A second reason for not classifying our children within
the pervasive developmental disorders is because different
diagnostic labels should not be used for the same condition
merely because it is recognised in childhood rather than later
life. Yet researchers into schizotypal personality in adult life
do not always read the child psychiatric literature. Olin et al
(1997) for example, overlooking the work of ourselves and of
Nagy and Szatmari (1986), in a study of teacher ratings of
school behaviour in adolescents later diagnosed as having a
schizotypal personality disorder, state that "no study" has yet
reported on the early behaviour of people given this diagnosis.

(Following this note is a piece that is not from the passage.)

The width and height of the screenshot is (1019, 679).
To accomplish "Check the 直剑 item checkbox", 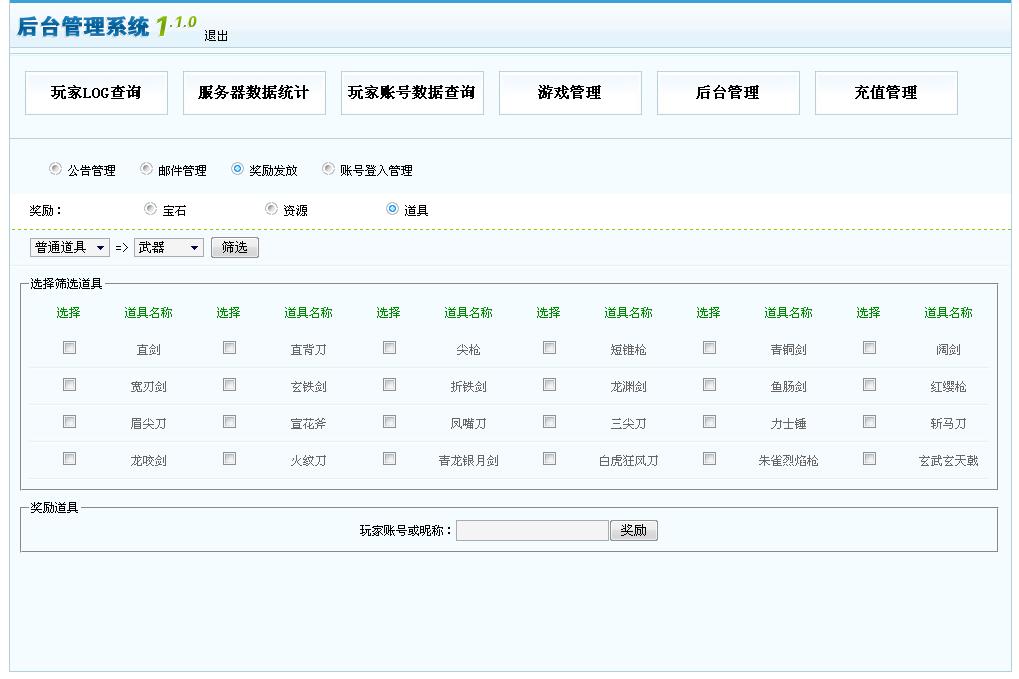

Their teacher ratings characterising these youngsters included
being lonely; content with isolation; anxious with peers;
having disturbed and inappropriate behaviour; and disciplinary
problems.
In summary, the children we described could be
classified either as having a schizoid/schizotypal personality
disorder whose diagnostic criteria they fulfil, or as having
Asperger’s autistic psychopathy according to Asperger’s
original description. The current diagnostic category of
Asperger syndrome is inappropriate unless its criteria both in
DSM-IV and ICD-10 are modified to omit the exclusion of
significant delays in speech and language and of schizoid and
schizotypal disorders; to specify the less severe social
impairments and more sophisticated all-absorbing interests in
comparison with autism; and to include a criterion for unusual
fantasy.
However, it is very probable that this "difference"could be only a difference of degree.